Research Article
Volume 1 Issue 1 - 2018
Assessing Fluid Responsiveness by Stroke Volume Variation during One-Lung Ventilation
Sakshi Arora*
Department of Analgesia and Anesthesia, Delhi, India
*Corresponding Author: Sakshi Arora, Department of Analgesia and Anesthesia, Delhi, India.
Received: February 21, 2018; Published: April 18, 2018
Introduction
Intravascular volume status has traditionally been measured with observation of heart rate; mean arterial pressure, urine output and other hemodynamic variables. However, these parameters are known to lack sensitivity & objectivity and it is sometimes difficult to assess fluid shifts from central to peripheral compartment. Thus, this study was designed to evaluate an accurate functional hemodynamic parameter for assessment of fluid requirement. The ideal indicator for fluid responsiveness should be accurate, simple, minimally invasive, not influenced by cofactors and with minimal complication rate. In the present study, we tried to establish the accuracy of one such variable i.e. Stroke Volume Variation (SVV) with the help of minimally invasive Pulse contour Analyser (Edwards Vigileo FloTrac monitor).
Aims and Objectives
The aim of the study is to ascertain whether the stroke volume variation and cardiac index can serve as a predictor for adequate fluid replacement in mechanically ventilated patients during one lung ventilation. The objective would be to study stroke volume variation before and after significant blood loss and after adequate replacement with plasma expander.
Materials and Methods
After obtaining institutional Research Ethical Committee Approval and informed patient consent, a randomized study was conducted at tertiary care hospital.
 Equipment Details
V1GILEO Monitor (EDWARDS VIGILEO SN: VLOO 3786) monitor that measures cardiac function parameter based on Pulse Contour Analysis and requires arterial cannula insertion was used for the study. Apart from measuring the invasive intra-arterial BP it computes the pulse contour to analyze the cardiac output. The monitor has a number of advantages.
  1. Is less invasive 
  2. Continuously computes SV from patient’s arterial pressure signal.

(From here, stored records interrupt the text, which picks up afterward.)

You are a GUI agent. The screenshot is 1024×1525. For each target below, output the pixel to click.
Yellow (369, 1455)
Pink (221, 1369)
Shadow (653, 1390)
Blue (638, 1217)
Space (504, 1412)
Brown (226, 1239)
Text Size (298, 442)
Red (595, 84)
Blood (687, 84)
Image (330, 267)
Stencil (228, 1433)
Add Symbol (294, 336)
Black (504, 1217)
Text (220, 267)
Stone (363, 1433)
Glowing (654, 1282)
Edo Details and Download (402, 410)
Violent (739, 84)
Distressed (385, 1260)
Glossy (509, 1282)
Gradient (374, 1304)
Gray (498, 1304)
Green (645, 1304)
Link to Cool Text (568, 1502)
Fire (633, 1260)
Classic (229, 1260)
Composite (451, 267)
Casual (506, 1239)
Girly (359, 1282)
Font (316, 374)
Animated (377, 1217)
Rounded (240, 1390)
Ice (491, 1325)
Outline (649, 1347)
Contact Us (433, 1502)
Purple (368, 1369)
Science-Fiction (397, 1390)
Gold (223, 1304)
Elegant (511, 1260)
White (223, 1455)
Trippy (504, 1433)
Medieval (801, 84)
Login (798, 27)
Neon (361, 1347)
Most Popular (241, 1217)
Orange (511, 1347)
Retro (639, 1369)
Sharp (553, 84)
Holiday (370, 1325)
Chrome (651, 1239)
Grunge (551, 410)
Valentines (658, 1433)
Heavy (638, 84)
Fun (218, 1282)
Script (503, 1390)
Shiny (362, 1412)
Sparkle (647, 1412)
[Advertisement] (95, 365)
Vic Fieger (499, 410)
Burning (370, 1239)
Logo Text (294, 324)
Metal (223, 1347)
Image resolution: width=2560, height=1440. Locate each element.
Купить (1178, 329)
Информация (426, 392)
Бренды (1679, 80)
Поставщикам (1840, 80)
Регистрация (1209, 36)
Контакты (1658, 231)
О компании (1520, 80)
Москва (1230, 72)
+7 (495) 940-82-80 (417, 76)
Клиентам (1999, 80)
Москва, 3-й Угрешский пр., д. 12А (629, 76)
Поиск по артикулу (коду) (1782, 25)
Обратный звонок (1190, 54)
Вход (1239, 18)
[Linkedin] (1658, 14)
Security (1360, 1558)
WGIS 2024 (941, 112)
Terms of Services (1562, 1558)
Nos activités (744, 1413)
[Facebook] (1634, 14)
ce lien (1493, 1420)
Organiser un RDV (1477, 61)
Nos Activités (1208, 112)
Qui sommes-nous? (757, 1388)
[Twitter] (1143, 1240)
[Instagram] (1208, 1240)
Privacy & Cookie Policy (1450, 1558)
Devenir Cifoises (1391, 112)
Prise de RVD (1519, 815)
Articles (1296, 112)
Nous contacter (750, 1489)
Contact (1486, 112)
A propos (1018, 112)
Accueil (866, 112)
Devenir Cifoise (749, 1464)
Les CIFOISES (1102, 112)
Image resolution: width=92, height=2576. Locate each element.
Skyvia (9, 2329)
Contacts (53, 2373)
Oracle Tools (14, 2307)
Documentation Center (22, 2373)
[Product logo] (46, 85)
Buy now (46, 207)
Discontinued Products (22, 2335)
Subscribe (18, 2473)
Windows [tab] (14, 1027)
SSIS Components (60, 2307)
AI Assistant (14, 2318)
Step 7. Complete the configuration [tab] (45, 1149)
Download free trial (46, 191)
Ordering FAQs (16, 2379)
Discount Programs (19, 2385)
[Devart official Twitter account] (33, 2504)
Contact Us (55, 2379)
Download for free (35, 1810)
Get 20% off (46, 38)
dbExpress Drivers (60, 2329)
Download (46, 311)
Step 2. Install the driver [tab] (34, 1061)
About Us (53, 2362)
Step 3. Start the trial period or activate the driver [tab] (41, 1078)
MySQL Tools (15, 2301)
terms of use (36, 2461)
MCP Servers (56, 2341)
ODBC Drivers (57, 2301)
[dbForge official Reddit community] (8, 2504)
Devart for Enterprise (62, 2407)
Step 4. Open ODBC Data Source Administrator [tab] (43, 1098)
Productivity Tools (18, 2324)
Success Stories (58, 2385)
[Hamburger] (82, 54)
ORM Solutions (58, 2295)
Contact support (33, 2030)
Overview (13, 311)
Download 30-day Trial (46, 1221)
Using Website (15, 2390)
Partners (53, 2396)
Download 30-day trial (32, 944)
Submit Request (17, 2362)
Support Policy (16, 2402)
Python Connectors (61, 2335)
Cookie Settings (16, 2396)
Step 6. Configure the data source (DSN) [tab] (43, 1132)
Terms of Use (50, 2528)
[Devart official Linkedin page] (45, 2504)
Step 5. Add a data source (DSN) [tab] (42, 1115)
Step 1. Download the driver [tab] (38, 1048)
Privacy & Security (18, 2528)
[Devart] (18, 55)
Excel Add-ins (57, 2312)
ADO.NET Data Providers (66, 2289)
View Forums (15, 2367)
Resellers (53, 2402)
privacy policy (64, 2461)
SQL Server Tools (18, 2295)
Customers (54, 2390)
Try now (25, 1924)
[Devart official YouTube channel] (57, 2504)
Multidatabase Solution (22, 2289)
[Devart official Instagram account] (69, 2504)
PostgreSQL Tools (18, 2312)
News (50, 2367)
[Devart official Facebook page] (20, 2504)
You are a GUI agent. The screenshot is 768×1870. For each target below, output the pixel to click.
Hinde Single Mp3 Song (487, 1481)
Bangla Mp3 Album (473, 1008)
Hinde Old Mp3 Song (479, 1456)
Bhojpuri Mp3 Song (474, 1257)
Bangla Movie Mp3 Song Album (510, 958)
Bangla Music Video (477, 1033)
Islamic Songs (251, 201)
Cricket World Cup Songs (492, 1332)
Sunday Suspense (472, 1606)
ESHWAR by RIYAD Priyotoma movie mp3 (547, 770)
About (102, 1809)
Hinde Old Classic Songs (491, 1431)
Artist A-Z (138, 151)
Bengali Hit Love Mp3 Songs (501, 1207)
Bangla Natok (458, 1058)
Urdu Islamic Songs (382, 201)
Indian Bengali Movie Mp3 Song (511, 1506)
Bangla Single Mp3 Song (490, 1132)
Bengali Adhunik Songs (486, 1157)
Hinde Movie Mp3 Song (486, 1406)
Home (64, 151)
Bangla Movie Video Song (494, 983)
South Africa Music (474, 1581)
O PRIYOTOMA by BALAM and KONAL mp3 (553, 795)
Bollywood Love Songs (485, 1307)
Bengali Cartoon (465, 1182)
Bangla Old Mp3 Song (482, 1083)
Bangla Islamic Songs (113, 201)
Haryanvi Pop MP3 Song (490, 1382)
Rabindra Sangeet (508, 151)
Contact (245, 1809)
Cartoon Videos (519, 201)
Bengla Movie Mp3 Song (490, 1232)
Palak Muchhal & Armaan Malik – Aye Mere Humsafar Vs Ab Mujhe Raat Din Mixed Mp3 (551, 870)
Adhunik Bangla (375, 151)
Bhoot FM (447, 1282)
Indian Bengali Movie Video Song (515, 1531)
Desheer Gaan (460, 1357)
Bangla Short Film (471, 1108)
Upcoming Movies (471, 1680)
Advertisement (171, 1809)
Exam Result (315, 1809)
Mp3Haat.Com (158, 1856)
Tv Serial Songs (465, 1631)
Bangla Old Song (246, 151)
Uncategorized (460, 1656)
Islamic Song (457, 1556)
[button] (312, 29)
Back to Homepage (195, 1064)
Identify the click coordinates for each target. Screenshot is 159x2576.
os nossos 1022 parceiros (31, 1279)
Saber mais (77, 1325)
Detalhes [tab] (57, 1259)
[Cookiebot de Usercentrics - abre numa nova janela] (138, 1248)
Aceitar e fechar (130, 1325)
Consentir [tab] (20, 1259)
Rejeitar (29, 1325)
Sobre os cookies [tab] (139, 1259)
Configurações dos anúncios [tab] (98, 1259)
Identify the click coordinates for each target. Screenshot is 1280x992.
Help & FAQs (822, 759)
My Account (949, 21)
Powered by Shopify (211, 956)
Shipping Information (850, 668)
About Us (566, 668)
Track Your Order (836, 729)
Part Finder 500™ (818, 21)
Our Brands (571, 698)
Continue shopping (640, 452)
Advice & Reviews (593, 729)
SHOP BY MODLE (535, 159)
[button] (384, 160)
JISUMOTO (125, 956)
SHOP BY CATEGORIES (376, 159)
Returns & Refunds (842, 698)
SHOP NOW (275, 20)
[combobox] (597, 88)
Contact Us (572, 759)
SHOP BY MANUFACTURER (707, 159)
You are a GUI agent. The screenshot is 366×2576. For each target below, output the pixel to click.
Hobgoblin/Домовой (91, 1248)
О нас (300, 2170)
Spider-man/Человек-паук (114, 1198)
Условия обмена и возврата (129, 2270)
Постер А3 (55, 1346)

  3. Displays key hemodynamic parameters on a continuous basis (every 20 sec).
  4. Requires no manual calibration
  5. Has rapid set up and applications
  6. Is easy to use
The user has to enter patients' age, gender, height and weight to initiate the monitoring. Advance wave form analysis compensates for patient to patient difference in vasculature; real time changes in vascular tone; differing arterial site. However, care must be taken to avoid dampening, kinking lines, and leveling of sensor. The combination of the FlowTrac sensor & Presep oximetery catheter provides a comprehensive continuous view of patient’s balance between oxygen delivery and consumption in a minimally invasive, easy to use platform. The FlowTrac sensor is a less invasive hemodynamic monitoring device that, when used with Vigileo monitor measures CCO through any existing arterial pressure line. The Vigileo monitor uses the patient’s existing arterial pressure waveform to continuously measure CO.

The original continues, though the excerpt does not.